-- Start of EXTRACT TO READ --
Monday, January 31, 2011

A street called Hope

It's been an emotional time here at World of Hurt HQ. Peter and I have been trying to find a home to buy. We've been scouring the internet real estate pages for months, and many evenings after work, or saturdays have been spent looking at places to live. We have found a few places that we really liked, but have been out bid by people with more money to spend. And last weekend we visited a place that made our hearts race.

It's hard out there, as unless you have loads of cash to spend, you're very limited. After falling for this place, the estate agent told us that the owner had been made an offer just before christmas and it was turned down. We were horrified, as that offer was more than we could afford. He told us to make an offer anyway. He tried to get us to come in and sign a contract 'subject to finance', but we needed to check with our Credit Union. On monday I made an appointment to talk numbers, loans and repayments. And I was heartbroken, after we added stamp duty in, we realised that we would need to drop our price range even lower. The place we loved slipped through our hands.

It sent me in a spin. How would we ever afford anywhere? Would we be stuck renting a nice but small flat forever? I spoke to many people at work and I heard something funny. A colleague said she was listening to the radio that morning and heard Red Symonds say "what's the definition of a Collingwood supporter? Someone who can't afford to live in Collingwood". Funny, true and just a bit sad. It makes me wonder how these inner city suburbs which were slums in the past, where public housing buildings were commonplace as were houses for migrants, student sharehouses and drug addicts, have become sought after and out of the reach of the average person. In talking to another colleague, he wonders how is teenage sons will ever be able to afford their own homes in the future. It made me wondering if the 'great Australian dream of owning your own home' had now become a myth. Peter and I read an article in the paper about a pub in Coburg being renovated, and that with house prices soaring, the old suburbs were now becoming full of 'economic migrants'. We had found our label.
-- End of EXTRACT TO READ --
-- Start of RECORDS SUPPLIED --
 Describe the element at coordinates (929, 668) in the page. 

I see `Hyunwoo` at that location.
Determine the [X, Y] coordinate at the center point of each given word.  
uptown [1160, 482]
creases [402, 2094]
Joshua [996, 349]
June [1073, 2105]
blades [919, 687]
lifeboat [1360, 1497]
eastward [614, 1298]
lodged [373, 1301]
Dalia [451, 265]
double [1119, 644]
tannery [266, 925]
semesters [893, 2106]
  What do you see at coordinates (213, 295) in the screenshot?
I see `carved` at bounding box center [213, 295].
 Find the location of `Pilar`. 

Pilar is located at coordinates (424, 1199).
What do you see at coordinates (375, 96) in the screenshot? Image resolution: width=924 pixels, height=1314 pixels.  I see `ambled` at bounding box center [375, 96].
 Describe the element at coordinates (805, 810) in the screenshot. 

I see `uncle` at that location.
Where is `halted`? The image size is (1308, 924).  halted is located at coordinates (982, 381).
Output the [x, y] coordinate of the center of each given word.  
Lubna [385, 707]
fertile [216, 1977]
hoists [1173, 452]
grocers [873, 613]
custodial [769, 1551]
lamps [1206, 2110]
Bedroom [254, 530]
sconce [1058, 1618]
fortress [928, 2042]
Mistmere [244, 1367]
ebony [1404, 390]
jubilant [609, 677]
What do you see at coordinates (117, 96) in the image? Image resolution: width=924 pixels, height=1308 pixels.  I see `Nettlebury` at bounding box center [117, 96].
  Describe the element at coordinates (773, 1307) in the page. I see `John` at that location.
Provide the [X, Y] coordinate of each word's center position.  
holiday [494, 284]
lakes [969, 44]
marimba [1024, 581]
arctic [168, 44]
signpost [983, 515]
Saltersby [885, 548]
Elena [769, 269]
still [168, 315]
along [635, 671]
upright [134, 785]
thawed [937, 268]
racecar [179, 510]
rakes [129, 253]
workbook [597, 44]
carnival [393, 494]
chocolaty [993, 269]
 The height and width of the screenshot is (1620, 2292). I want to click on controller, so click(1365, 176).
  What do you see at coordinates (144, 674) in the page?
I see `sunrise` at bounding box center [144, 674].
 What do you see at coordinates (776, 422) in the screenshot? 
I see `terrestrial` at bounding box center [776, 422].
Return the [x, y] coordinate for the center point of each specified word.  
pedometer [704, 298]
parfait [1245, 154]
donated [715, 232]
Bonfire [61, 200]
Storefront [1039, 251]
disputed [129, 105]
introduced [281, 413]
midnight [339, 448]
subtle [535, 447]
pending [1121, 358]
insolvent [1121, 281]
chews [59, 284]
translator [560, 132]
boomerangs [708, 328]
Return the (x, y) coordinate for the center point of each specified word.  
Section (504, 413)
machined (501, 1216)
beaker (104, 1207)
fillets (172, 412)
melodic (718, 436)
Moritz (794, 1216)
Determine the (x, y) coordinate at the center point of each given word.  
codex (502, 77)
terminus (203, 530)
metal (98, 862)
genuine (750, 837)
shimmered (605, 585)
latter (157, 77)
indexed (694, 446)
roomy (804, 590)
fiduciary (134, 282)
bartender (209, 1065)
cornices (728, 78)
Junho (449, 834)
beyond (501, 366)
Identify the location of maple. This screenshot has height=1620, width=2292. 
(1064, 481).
-- End of RECORDS SUPPLIED --
● **REQUESTS**:
- A) In the house-hunting post, which cost, once added in, showed the couple they had to lower their price range?
- B) Write the next few paragraphs of the house-hunting post, starting right after its last sentence.
The material comes from a different source than the house-hunting post.

● **THE RESPONSES**:
- A) Stamp duty.

- B)
Were we just kidding ourselves? Peter and I don't want to borrow more money than we can afford to pay back - even though the credit union would happily lend us crazy amounts of money. The reality is, of course, that things like bills also need to be paid, and heaven forbid you should want a bit of a life too. So we now know exactly what our budget is. But it also meant a week of tears from me. I was just so depressed as all I could see was our options becoming more limited. I guess trying to juggle finding a home, with full time work and part time study and the limited few hours I get with Peter each weekend, made me wish we could find somewhere so we could have our lives back. Many people have joked that it becomes almost a full time job, trying to find a home.

Towards the end of last week, I was contacted by an agent I have become friendly with. She knows our budget and what we're looking for. She said she had somewhere for us to come and look at. And it made me realise something. I don't function very well when I don't have hope. I need to feel that things will get better, that things can be achieved, that there are possibilities. And last week all that left me and was replaced by exhaustion and sadness. But the tears have dried and things are slowly taking steps forward again. The search continues and maybe there will be a home for us. Peter and I have rented this flat for almost 18 months. It is in Hope Street. When I found it, we thought how prophetic it was. We laughed even more when we saw the sign out the front for the body corporate - managed by E.J. Love. Hope and Love in one location seemed like a good place for us to start.

But the time has come for us to find somewhere of our own. Somewhere larger, with more possibilities. A future. Wherever we find a home, I can assure you we will take hope and love with us. Wherever and when ever we manage to find ourselves a home.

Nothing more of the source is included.